El mismo Sócrates consiente de que estaba tratando con
invisibles utiliza una metáfora para explicar la actividad de pensar — la
metáfora del viento: “Los vientos tampoco son visibles, pero nosotros vemos sus
efectos, sentimos su presencia”. Sófocles (…) sitúa el “pensamiento aéreo” entre
las cosas dudosas, reverenciales, con las que los hombres pueden ser bendecidos
o maldecidos. En nuestros días Heidegger ocasionalmente habla de la “tempestad
del pensamiento”, y utiliza la metáfora explícitamente en el único punto de su
obra donde habla expresamente sobre Sócrates: “Durante toda su vida y bien
hasta la muerte, Sócrates no hizo otra cosa que colocarse en este viento (el
pensamiento) y mantenerse ahí. Por eso es el pensador más puro de Occidente.
Por eso no escribió nunca nada. Pues quien comienza a escribir partiendo del
pensar, debe semejarse inevitablemente a aquellas personas que buscan refugio
cuando sopla el viento demasiado fuerte… todos los pensadores de Occidente después
de Sócrates, independientemente de su grandeza, debieron ser todos tales
refugiados. (..)
Esta metáfora no tiene mucho sentido en el contexto en el
que la menciona Jenofonte, siempre atento a defender a su maestro con sus
argumentos vulgares frente a acusaciones vulgares. Con todo el mismo señala que
el viento invisible del pensamiento se manifestaba en los conceptos, virtudes y
valores que Sócrates sometía a examen crítico. El problema está en que cuando
este mismo viento se levanta tiene, la propiedad de llevarse consigo sus
manifestaciones anteriores.: esto es por lo que una misma persona puede “ser
comprendida y comprenderse a sí misma como tábano y, a la vez, como pez
torpedo. En la naturaleza de este elemento invisible está el deshacer,
descongelar, por así decir, lo que el lenguaje, el medio del pensamiento, ha
congelado en el pensamiento— palabras (conceptos, frases, definiciones,
doctrinas) cuya “debilidad” e inflexibilidad denuncia Platón tan
espléndidamente en la Séptima Carta. La consecuencia es que el pensamiento
tiene inevitablemente un efecto destructivo socava todos los criterios
establecidos, los valores, las pautas del bien y el mal, en definitiva,
aquellas costumbres y reglas de conducta de que tratan la moral y la ética.

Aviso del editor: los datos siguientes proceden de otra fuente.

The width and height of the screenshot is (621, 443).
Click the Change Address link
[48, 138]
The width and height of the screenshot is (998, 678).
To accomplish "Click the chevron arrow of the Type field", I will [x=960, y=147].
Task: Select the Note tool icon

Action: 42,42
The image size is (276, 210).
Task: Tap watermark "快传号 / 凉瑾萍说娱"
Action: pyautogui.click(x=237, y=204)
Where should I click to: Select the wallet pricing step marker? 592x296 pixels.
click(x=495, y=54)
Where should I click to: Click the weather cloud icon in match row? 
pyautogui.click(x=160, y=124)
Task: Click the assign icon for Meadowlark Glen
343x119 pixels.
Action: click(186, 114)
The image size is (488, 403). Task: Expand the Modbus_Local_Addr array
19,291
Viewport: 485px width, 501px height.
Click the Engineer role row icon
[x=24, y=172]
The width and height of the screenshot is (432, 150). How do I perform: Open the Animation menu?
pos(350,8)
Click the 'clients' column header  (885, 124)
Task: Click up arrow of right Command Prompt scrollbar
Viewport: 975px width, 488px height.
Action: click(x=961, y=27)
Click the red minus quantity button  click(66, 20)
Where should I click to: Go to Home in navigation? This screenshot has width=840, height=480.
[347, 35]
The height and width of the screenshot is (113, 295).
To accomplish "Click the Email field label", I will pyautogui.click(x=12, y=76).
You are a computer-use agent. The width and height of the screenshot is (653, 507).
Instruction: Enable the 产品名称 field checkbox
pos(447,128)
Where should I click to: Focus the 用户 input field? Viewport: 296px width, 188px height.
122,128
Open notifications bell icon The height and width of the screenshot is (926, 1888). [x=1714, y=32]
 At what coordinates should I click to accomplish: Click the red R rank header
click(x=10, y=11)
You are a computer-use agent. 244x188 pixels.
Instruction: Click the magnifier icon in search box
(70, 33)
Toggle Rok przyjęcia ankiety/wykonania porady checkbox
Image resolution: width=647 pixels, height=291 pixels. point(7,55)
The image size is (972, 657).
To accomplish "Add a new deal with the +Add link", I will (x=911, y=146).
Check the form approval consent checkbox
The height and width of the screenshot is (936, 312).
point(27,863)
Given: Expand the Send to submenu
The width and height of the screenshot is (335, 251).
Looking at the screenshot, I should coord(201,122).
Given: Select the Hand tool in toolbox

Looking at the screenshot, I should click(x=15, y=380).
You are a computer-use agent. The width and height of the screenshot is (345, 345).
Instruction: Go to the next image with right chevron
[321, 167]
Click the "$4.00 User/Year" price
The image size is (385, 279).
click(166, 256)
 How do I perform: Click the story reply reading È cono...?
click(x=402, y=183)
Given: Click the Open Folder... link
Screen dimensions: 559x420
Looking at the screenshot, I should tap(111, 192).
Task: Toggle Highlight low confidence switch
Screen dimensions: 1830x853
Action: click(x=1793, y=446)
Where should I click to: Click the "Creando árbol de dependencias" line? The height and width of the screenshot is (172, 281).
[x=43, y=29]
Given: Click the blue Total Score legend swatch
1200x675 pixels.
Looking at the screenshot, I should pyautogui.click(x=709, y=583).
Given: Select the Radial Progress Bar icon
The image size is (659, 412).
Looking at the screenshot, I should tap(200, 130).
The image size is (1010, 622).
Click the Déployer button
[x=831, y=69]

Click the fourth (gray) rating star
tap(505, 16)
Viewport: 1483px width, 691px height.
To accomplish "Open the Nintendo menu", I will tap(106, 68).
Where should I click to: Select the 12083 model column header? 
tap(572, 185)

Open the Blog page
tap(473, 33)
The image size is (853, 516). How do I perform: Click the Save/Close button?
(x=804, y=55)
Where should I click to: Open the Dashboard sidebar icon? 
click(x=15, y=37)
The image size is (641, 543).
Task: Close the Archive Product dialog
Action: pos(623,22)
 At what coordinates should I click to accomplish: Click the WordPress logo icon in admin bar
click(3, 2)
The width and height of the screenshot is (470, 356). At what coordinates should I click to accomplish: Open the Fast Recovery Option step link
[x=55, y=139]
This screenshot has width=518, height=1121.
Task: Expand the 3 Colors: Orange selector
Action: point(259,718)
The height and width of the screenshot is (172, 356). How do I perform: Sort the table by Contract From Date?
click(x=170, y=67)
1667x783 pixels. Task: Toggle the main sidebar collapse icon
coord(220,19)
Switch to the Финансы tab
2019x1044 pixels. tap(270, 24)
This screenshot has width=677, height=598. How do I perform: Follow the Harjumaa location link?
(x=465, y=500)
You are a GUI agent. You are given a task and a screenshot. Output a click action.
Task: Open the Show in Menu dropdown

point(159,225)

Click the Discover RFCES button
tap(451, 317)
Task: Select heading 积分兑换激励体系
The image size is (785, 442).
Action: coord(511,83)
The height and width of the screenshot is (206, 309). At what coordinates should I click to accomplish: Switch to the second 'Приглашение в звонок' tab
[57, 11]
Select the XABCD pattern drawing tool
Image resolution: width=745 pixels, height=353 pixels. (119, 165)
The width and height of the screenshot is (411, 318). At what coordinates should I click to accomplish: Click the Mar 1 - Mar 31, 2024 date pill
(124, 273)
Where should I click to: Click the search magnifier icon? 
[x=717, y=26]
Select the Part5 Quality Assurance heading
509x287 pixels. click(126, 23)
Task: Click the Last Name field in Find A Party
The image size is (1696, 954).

Estos pensamientos congelados, parece decir Sócrates, son tan cómodos que te puedes
valer de ellos durante el sueño; pero si el viento del pensar, que ahora voy a
soplar en ti te ha sacado de tu sueño, te despierta totalmente y hace vivo,
verás entonces que sólo te puedes asir a la incertidumbre, y lo mejor que
podemos hacer con ella es compartirla unos con otros.
De ahí que la parálisis provocada por el pensar sea doble: es
propia del ¡detente y piensa!, la interrupción de cualquier otra actividad—psicológicamente
se puede definir, un “problema” como “una situación que, por alguna razón,
bloquea un organismo en su esfuerzo por alcanzar un fin—, y puede tener también
un posterior efecto de aturdimiento, una vez que se ha salido de él, sintiéndose
inseguro de lo que parecía fuera de toda duda mientas estaba irreflexivamente
ocupado por cualquier cosa. Si aquello que se acaba haciendo consistía en
aplicar reglas de conducta general a casos particulares tal y como surgen en la
vida común, te encontraras paralizado, porque ninguna de tales reglas puede
oponerse al viendo del pensar.
(Arendt, H. 1984 La vida del espíritu. Centro de Estudios Constitucionales, Madrid.